Job Title: Python Developer with PySpark
Location: Northompton
Job Type: Contract
About the Role:
We are seeking a skilled Python Developer with expertise in PySpark to join our dynamic team. The ideal candidate will have strong experience in building and optimizing large-scale data processing pipelines and a deep understanding of distributed data systems. You will play a key role in designing and implementing data solutions that drive critical business decisions.
Key Responsibilities:
- Develop, optimize, and maintain large-scale data pipelines using PySpark and Python.
- Collaborate with data engineers, analysts, and stakeholders to gather requirements and implement data solutions.
- Perform ETL (Extract, Transform, Load) processes on large datasets and ensure efficient data workflows.
- Analyze and debug data processing issues to ensure accuracy and reliability of pipelines.
- Work with distributed computing frameworks to handle large datasets efficiently.
- Develop reusable components, libraries, and frameworks for data processing.
- Optimize PySpark jobs for performance and scalability.
- Integrate data pipelines with cloud platforms like AWS, Azure, or Google Cloud (if applicable).
- Monitor and troubleshoot production data pipelines to minimize downtime and data issues.
Key Skills and Qualifications:
Technical Skills:
- Strong programming skills in Python with hands-on experience in PySpark.
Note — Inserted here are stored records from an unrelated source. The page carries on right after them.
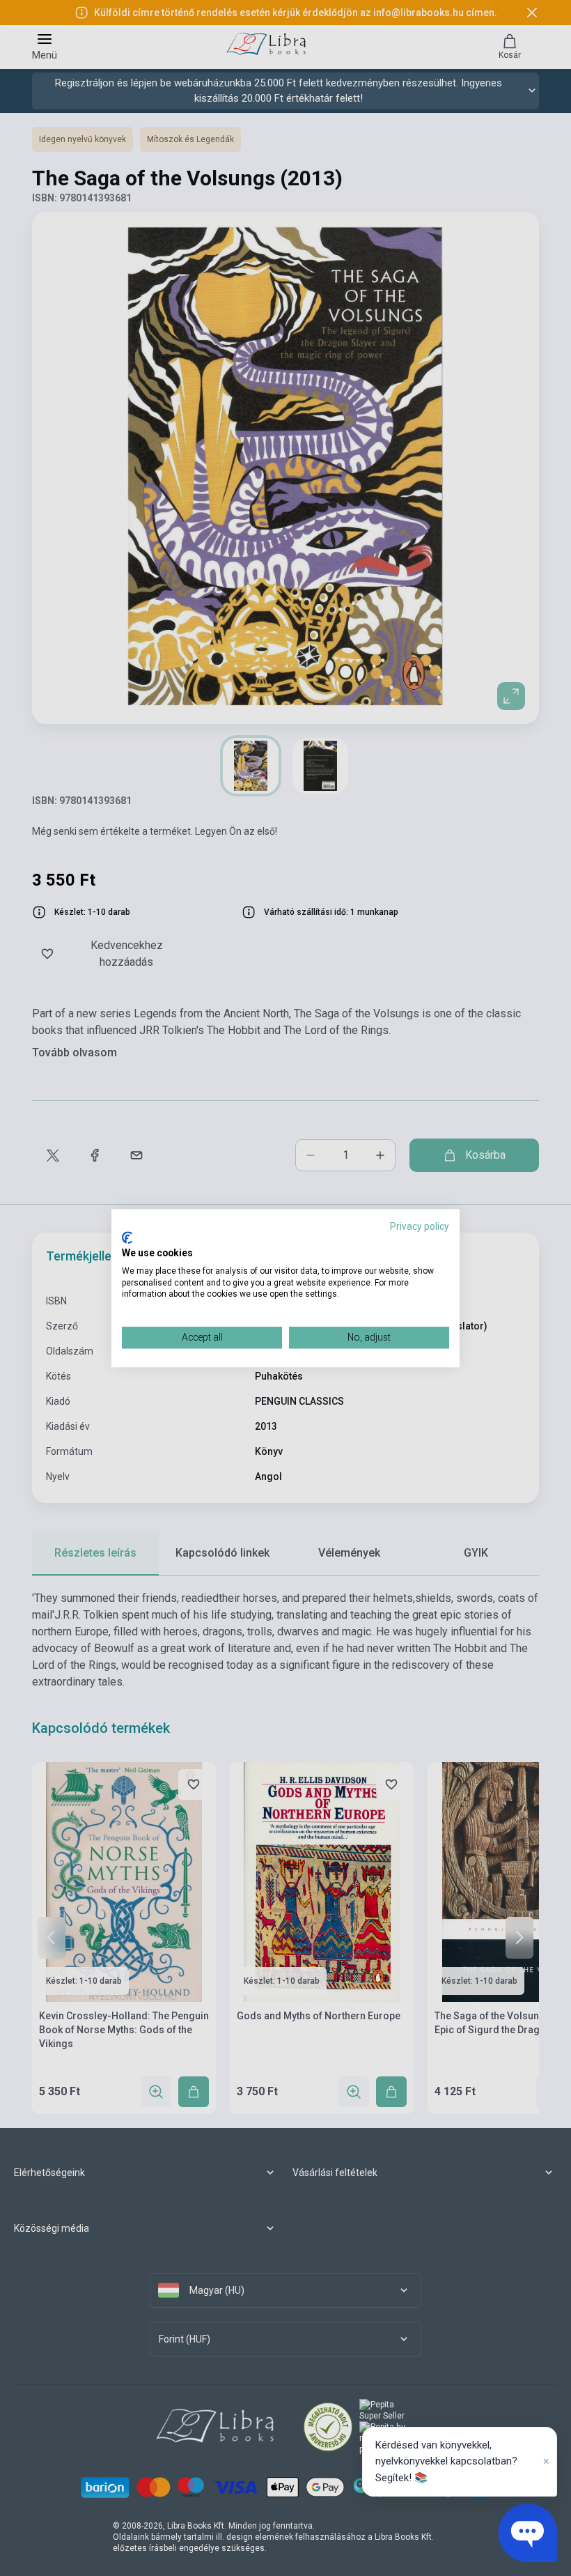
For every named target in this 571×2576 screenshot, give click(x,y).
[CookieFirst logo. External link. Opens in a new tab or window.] (127, 1238)
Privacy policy (419, 1226)
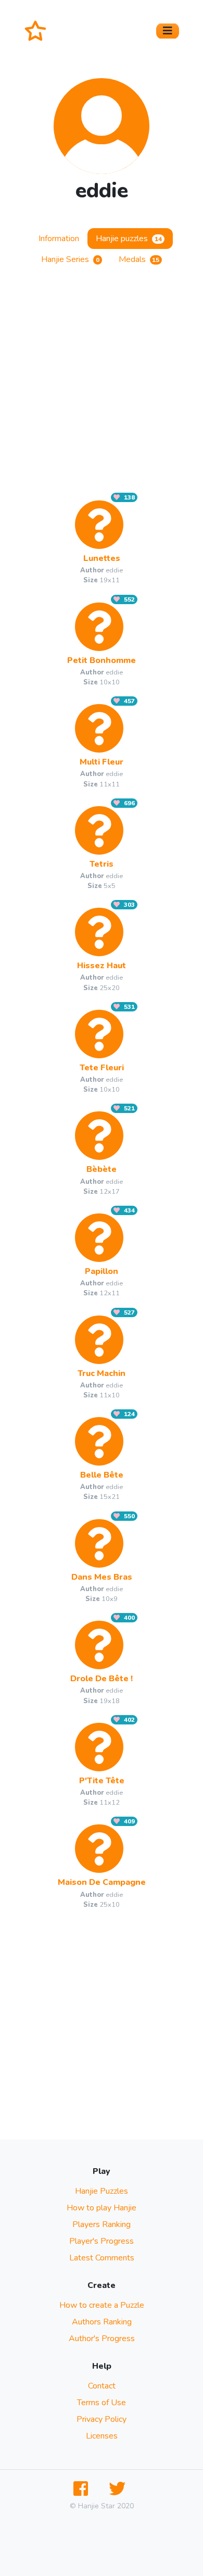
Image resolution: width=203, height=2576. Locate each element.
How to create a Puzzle (101, 2305)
- Experience with distributed data processing frameworks (e.g., Spark).
- Proficiency in SQL for querying and transforming data.
- Understanding of data partitioning, serialization formats (Parquet, ORC, Avro), and data compression techniques.
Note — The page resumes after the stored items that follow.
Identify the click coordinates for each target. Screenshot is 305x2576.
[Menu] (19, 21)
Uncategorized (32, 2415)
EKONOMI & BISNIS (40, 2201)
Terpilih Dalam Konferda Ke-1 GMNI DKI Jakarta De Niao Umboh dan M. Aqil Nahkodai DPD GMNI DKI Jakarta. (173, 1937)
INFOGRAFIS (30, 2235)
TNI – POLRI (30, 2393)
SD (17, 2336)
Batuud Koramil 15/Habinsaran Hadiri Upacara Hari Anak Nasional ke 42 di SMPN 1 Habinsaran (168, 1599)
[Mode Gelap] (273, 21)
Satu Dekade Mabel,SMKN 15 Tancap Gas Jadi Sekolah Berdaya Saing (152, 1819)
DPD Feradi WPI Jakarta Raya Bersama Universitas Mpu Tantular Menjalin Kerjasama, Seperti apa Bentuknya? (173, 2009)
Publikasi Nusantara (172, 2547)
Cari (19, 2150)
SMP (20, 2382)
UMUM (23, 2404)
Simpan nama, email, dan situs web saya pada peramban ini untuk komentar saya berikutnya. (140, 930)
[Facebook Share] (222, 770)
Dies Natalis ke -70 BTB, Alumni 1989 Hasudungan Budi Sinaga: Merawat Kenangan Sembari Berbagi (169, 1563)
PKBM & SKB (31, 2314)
- Familiarity with Big Data technologies such as Hadoop, Hive, and Kafka (optional but preferred).
Cloud Platforms (Preferred):
- Hands-on experience with AWS services like S3, EMR, Glue, or Redshift.
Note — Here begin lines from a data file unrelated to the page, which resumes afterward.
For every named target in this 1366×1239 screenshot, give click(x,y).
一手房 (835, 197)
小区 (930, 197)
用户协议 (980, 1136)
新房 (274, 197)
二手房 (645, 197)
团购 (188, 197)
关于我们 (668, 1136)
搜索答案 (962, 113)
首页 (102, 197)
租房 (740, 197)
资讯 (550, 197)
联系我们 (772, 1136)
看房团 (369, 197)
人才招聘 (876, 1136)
- Knowledge of Azure Data Lake, Databricks, or Google BigQuery is a plus.
Additional Tools and Frameworks:
- Familiarity with CI/CD pipelines and version control tools (Git, Jenkins).
- Experience with orchestration tools like Apache Airflow or Luigi.
- Understanding of containerization and orchestration tools like Docker and Kubernetes (preferred).
Experience:
- Bachelor’s or Master’s degree in Computer Science, Data Engineering, or a related field.
- 5+ years of experience in Python programming.
- 4+ years of hands-on experience with PySpark.
- Experience with Big Data ecosystems and tools.